The IceCube Neutrino Observatory at the South Pole. It detected neutrinos and helped astronomers trace them to blazars. Credit: Emanuel Jacobi/NSF.
Buried under the ice at the South Pole is a neutrino observatory called IceCube. Every now and then IceCube will detect a particularly high-energy neutrino from space. Some of them are so high energy we aren’t entirely sure what causes them. But a new article points to quasars as the culprit.
Quasars are distant supermassive black holes. During the early universe, many of these black holes were extremely active. The hot material surrounding these black holes can emit everything from x-rays to powerful bursts of radio light. In this new work, the team analyzed 7 years of data from IceCube and found an interesting correlation between quasars and high-energy neutrinos.
The data showed that most of the high-energy neutrinos originated from the centers of quasars. Their detection often occurs around the time that a quasar undergoes a strong radio burst.

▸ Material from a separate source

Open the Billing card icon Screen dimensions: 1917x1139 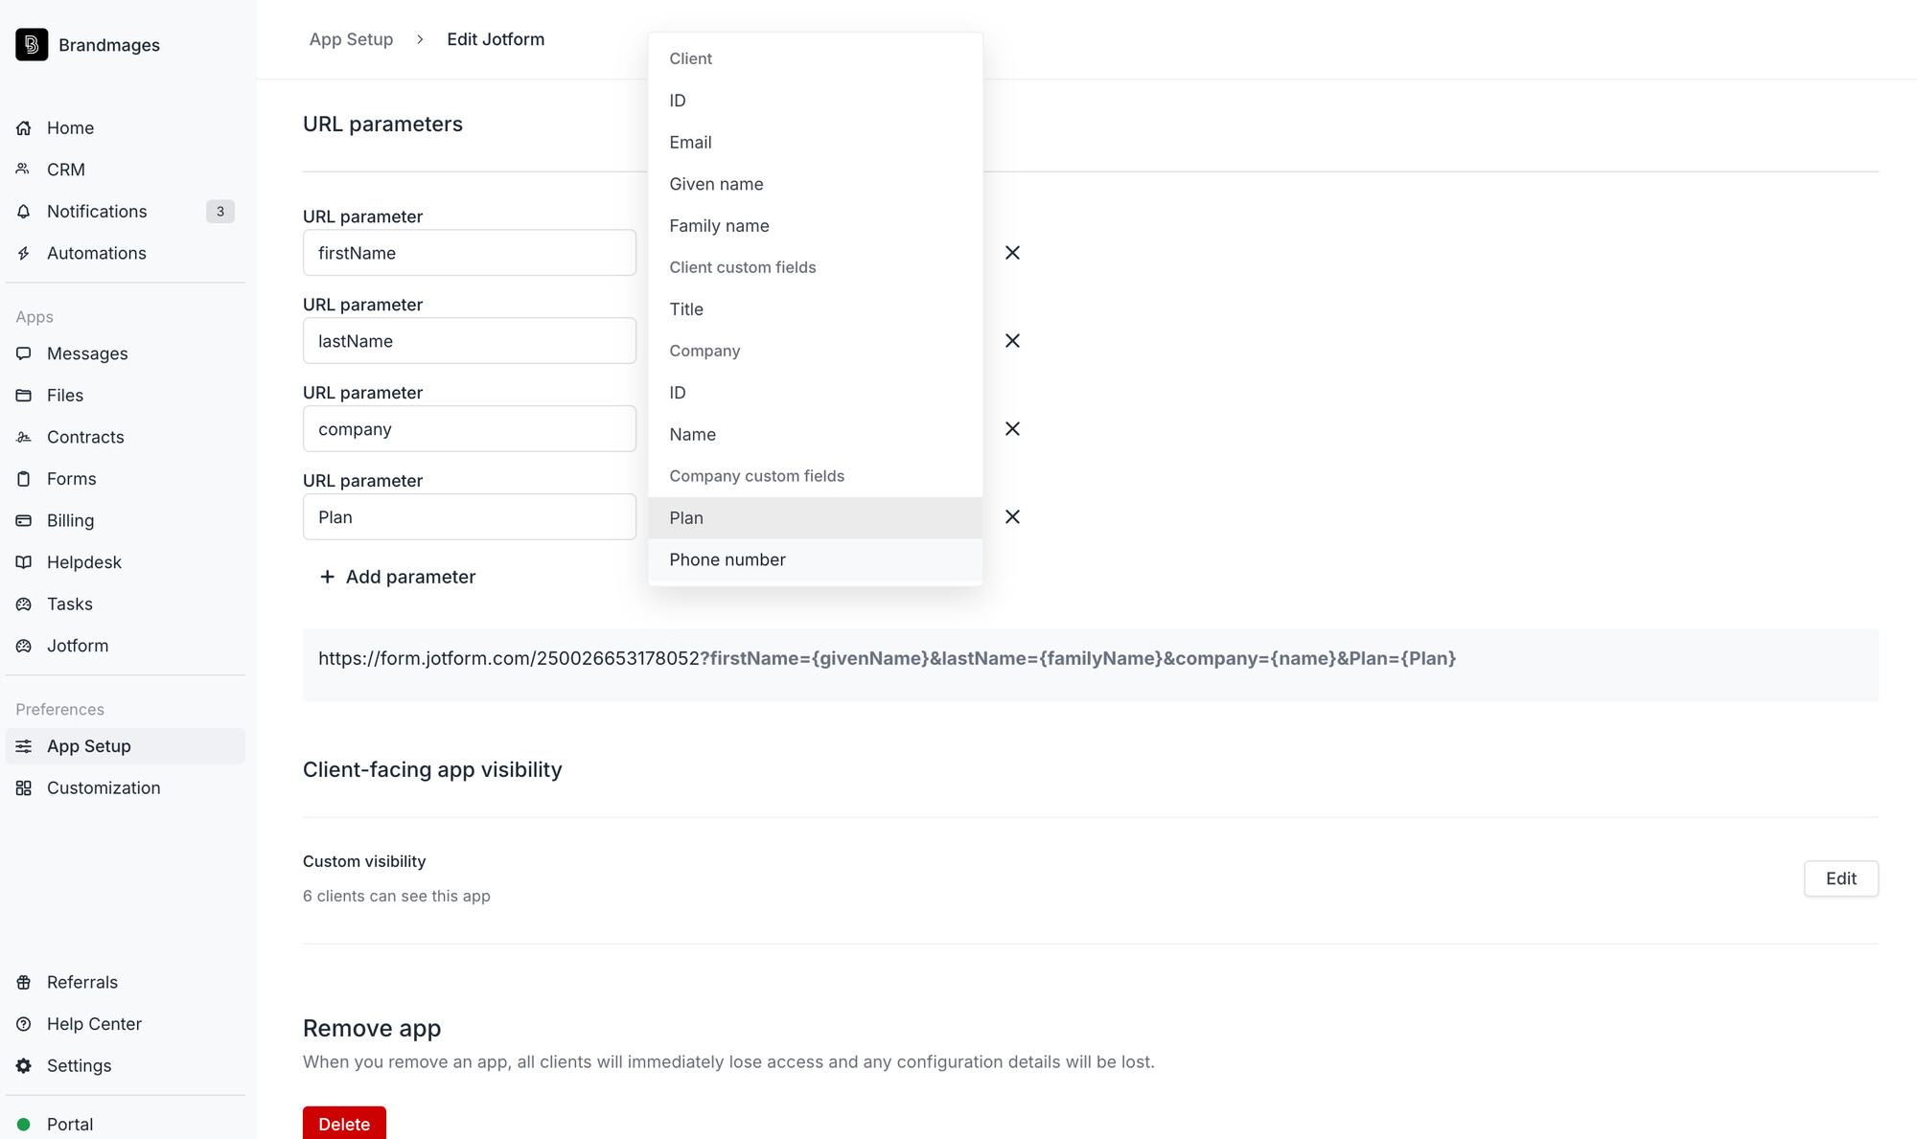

Since neutrinos travel at nearly the speed of light, photons and neutrinos reach Earth and nearly the same time. This suggests that the quasar radio bursts are producing neutrinos.
To explain this, the team proposed a rough model. Strong radio quasar bursts occur when hot, ionized gas near the black hole flows through strong magnetic fields. The charged particles are accelerated, causing them to emit radio light. But a rapid flow of dense plasma also causes nuclei and electrons to collide with each other. The high-energy collision of protons can create pions, which emit gamma rays and neutrinos when they decay.
This is only a rough model. To study their idea further, the team will gather more radio observations of quasars, as well as data from a neutrino telescope known as the Baikal Gigaton Volume Detector. Together this will allow them to study the central regions of quasars in detail.
Reference: Plavin, A. V., et al. “Directional Association of TeV to PeV Astrophysical Neutrinos with Radio Blazars.” The Astrophysical Journal 908.2 (2021): 157.